Investment Of The Year: Crude Oil
2009 has been a major year for the financial markets. At the beginning of 2009, the financial world almost came to a standstill, yet by the end of year the financial markets saw some of the strongest trends over the last few decades.
The word of the year was “credit crisis”, which before 2009 for many was just a term that appeared in academic lectures from time to time. Unfortunately, now we all know the true meaning of a credit crisis.
The following is a review of how the main asset classes have performed in 2009, the year affected by sub-prime, credit crisis, risk-aversion, bailouts and central bank quantative easing programs.

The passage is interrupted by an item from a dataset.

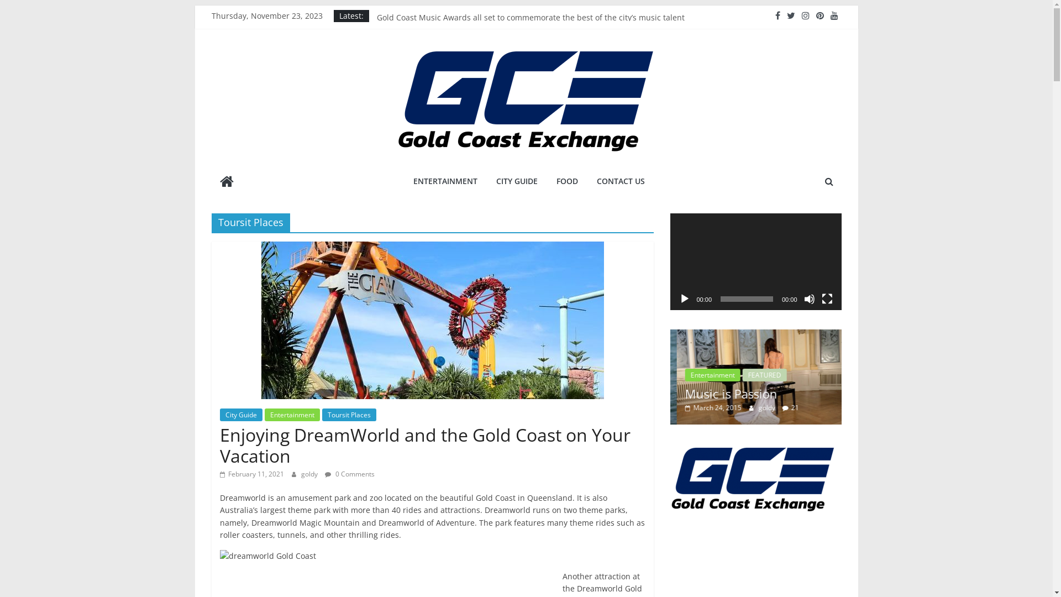 This screenshot has height=597, width=1061. I want to click on 'FOOD', so click(567, 181).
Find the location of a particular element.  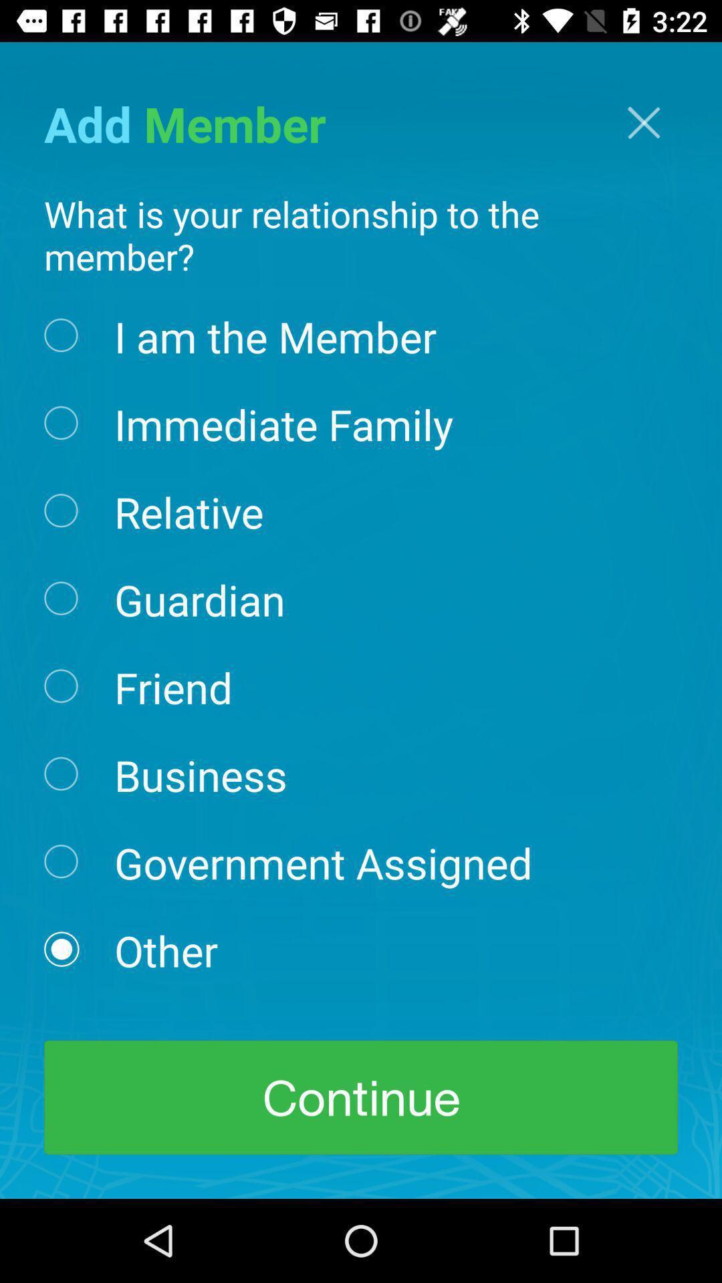

the icon above what is your is located at coordinates (643, 122).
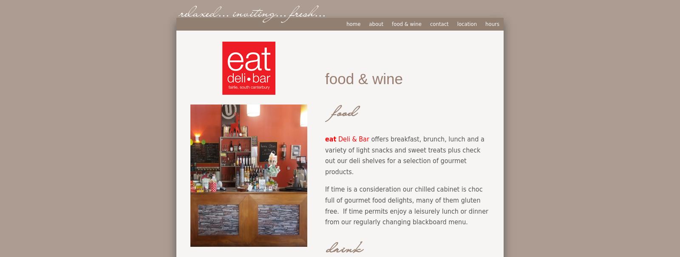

As seen in the attached chart, from the beginning of the year, crude oil surged 86%, being the crown performer for 2009. Not only did crude oil have a strong year, but the entire range of commodities did very well. The CRB Index, which tracks the performance of 19 commodities, gained 35% in 2009, being the second best performer of 2009.
The third place spot on the podium goes to the S&P index, which gained 26%. However, the U.S. equity index was in a strong recovery mode since March 2009, gaining 60%, in one of the strongest moves of the last few decades. Since 1988, the S&P index median annual return is approximately 11%, and over this period, the index beat 2009’s 26% performance on only 6 occasions (1989, 1991, 1995, 1997, 1998 and 2003). A conclusion would be that, despite the credit crisis, the equity market had a strong year.
Turning to individual sectors, basic material companies posted the strongest gains throughout 2009, gaining 51%. This is not a big surprise, judging from the returns posted by commodities. Following basic materials were technology shares, which advanced 40%. This explains why the tech-driven NASDAQ index had outperformed the DJIA and the S&P 500 indexes throughout the year.
Turning to the currency market, the aussie was the king of the hill in 2009. The Aud/Usd was driven by strong fundamental data, including strong demand for Australian commodities coming from China, and the interest rate differential from a central bank that was determined to hike rates. However, it has been clearly seen that the last month of 2009 was dominated by the dollar, in a trend that will probably continue through 2010.